Apple hold talks with Beats over music streaming service
Apple has held talks with Beats Electronics LLC, the audio technology firm co-founded by hip-hop producer Dr Dre and music mogul Jimmy Iovine, on a potential partnership involving Beats’ planned music-streaming service.
Apple chief executive Tim Cook met with Beats CEO Jimmy Iovine during a visit to Los Angeles in late February to find out more about Beats’ Project Daisy, a music subscription service the company announced in January, three sources told Reuters.
Apple’s internet products chief Eddy Cue, a key player in setting up the iTunes Music Store, also joined the meeting, at which Cook expressed interest in Daisy’s business model and its rollout plans, although the two didn’t discuss specifics of a deal, the sources said.
Apple spokesman Tom Neumayr and Beats declined to comment.
The iPhone maker has been widely reported to be considering a music-streaming service to complement iTunes, the largest repository of music for sale.
Beats, known for its distinctive headphones, has a partnership with Taiwanese handset maker HTC, an Apple rival.
Beats has secured $60 million in funding for Daisy from a group of investors including Warner Music owner Len Blavatnik, Fort Worth billionaire Lee M Bass, and Australian financier James Packer. The funding will bankroll the music service’s launch in late 2013.
Beats reportedly named project Daisy in honour of what it called the first digital, computerised song.
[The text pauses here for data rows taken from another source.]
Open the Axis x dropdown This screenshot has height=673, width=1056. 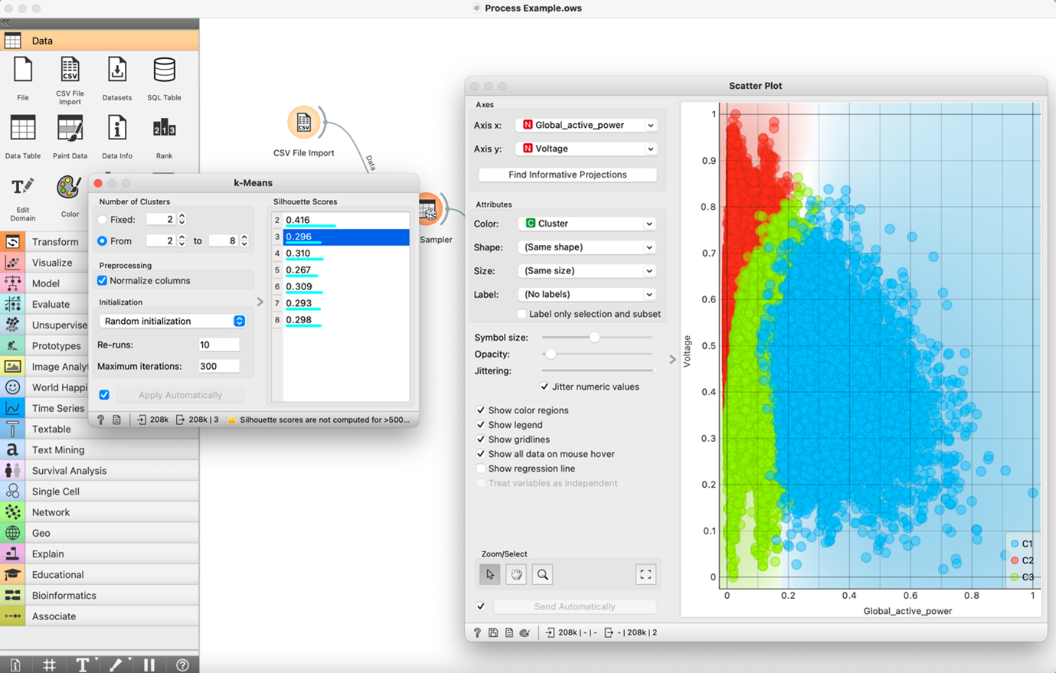587,125
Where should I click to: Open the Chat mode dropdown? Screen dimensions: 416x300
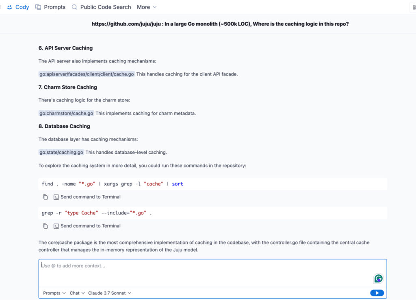point(77,293)
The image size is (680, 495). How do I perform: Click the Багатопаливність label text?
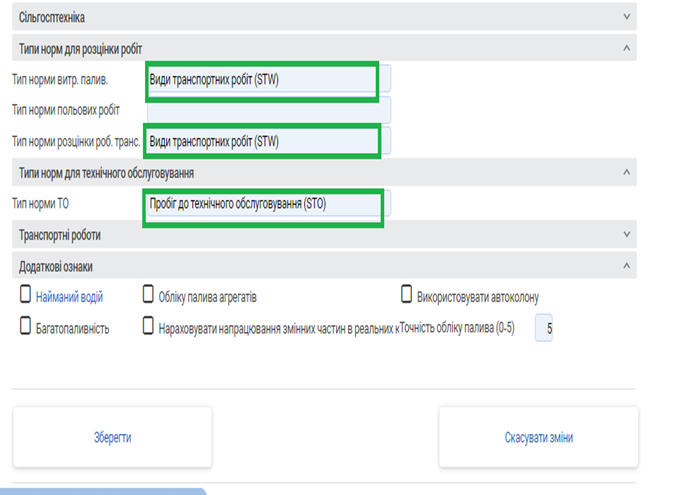[x=72, y=328]
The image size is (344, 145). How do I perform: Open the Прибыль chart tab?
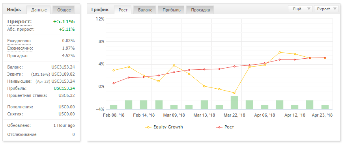pyautogui.click(x=172, y=10)

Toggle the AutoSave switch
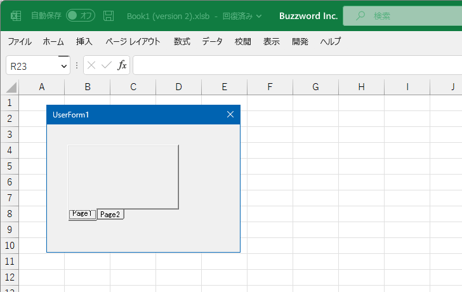(x=80, y=15)
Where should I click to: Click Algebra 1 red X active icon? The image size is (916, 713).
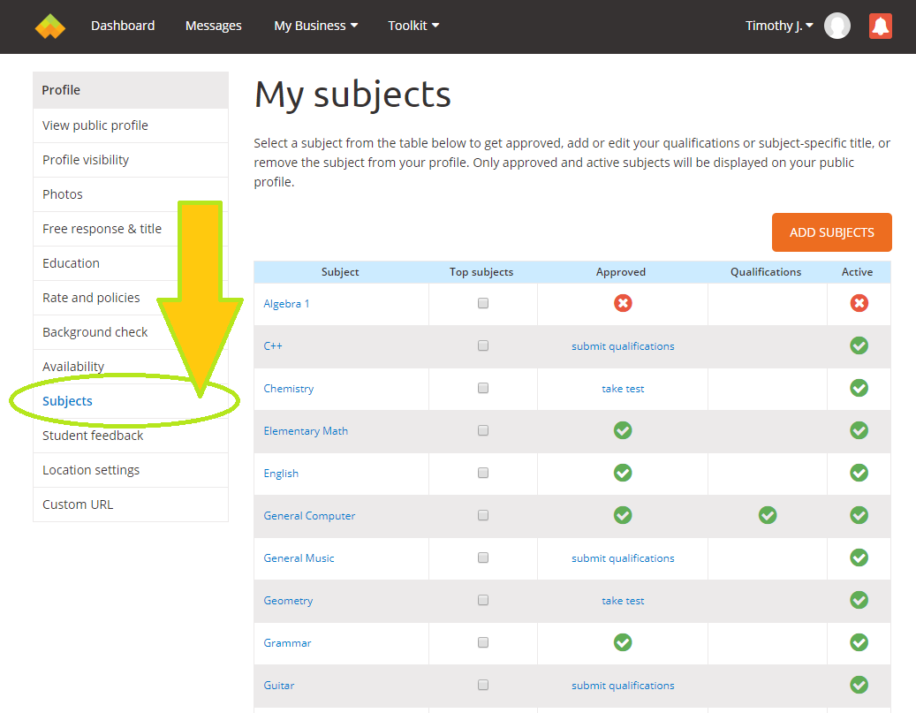point(859,303)
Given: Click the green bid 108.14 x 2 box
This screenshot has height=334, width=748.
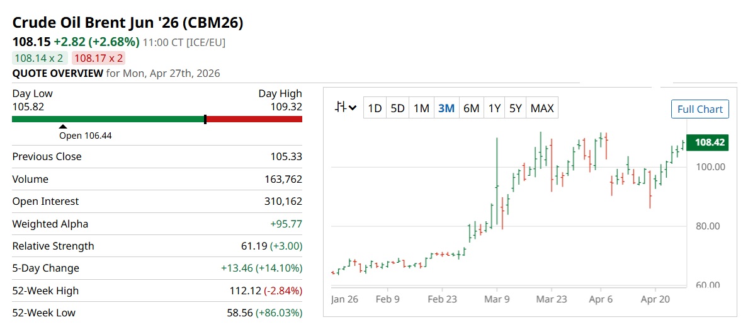Looking at the screenshot, I should (x=40, y=58).
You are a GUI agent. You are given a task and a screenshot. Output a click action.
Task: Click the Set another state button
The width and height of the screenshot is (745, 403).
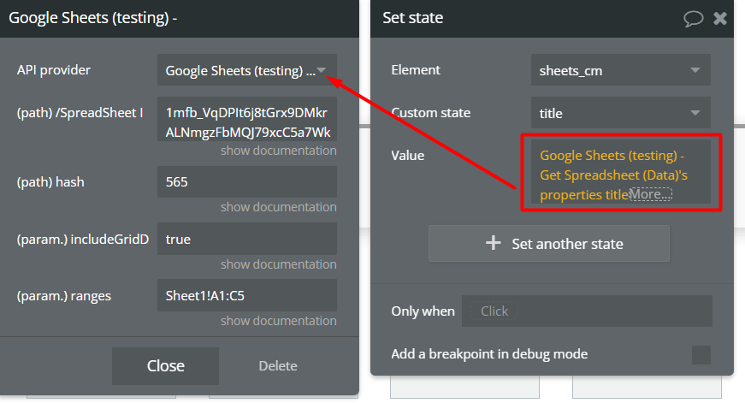click(x=548, y=243)
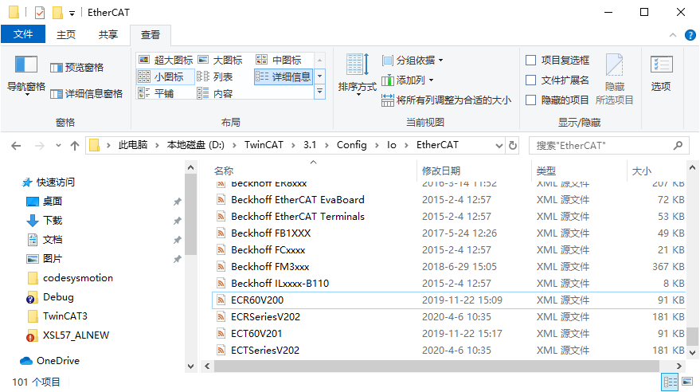Screen dimensions: 700x392
Task: Click the up-directory arrow icon
Action: click(75, 145)
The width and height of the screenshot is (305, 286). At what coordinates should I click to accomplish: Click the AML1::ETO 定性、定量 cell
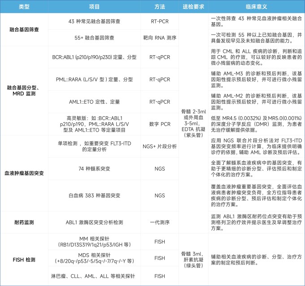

At the time, it said in a press release that the service would “bring an emotional connection back to the act of music discovery”.
The meeting between Apple and Iovine was set up in January, immediately after Beats announced Daisy without explaining the upcoming project’s business model or how it plans to differentiate itself from existing services such as Spotify and Pandora.
Iovine, a music producer and “mentor” to contestants on Fox’s American Idol show, has a long association with Apple and was one of the first music industry executives to sign onto what was then Apple’s nascent iTunes initiative, announced in 2001.
In a January interview with technology website AllThingsD, Iovine said he subsequently pitched a subscription service to Apple’s late co-founder Steve Jobs in 2003, but the mercurial Silicon Valley icon wasn’t keen on it right away.
Iovine said Jobs didn’t want to pay the record companies enough, and thought the price would come down eventually.